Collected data
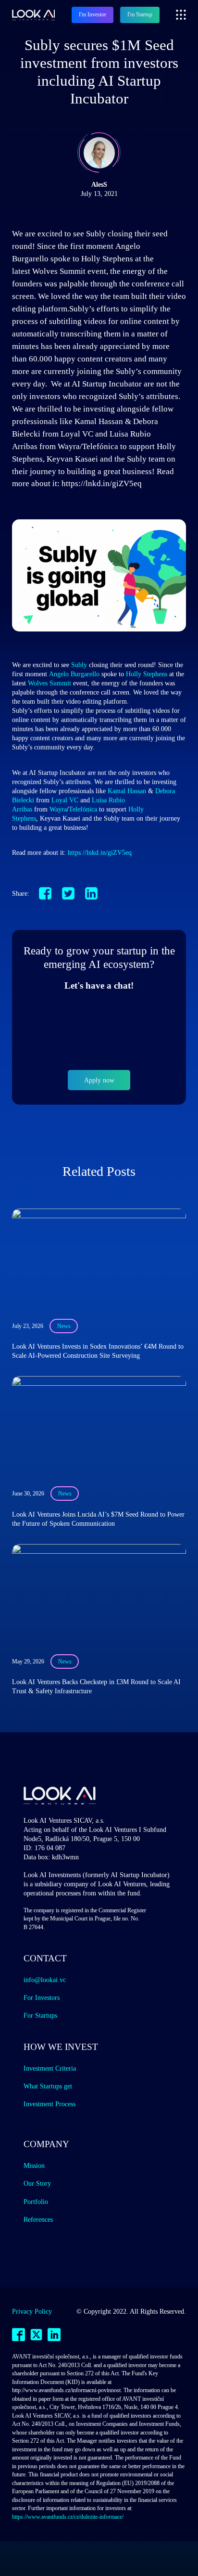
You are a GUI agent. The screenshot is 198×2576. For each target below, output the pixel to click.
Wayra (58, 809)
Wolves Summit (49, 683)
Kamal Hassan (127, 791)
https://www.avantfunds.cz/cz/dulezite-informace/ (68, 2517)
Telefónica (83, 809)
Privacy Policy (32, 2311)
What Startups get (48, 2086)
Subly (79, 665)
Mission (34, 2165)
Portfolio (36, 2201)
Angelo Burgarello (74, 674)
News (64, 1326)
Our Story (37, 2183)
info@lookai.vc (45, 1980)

**Action item**
Leave the pictures out and write out every entry exactly as given.

**Completed exercise**
You are a GUI agent. The screenshot is 198×2576. For each target below, output the pixel to click.
Wayra (58, 809)
Wolves Summit (49, 683)
Kamal Hassan (127, 791)
https://www.avantfunds.cz/cz/dulezite-informace/ (68, 2517)
Telefónica (83, 809)
Privacy Policy (32, 2311)
What Startups get (48, 2086)
Subly (79, 665)
Mission (34, 2165)
Portfolio (36, 2201)
Angelo Burgarello (74, 674)
News (64, 1326)
Our Story (37, 2183)
info@lookai.vc (45, 1980)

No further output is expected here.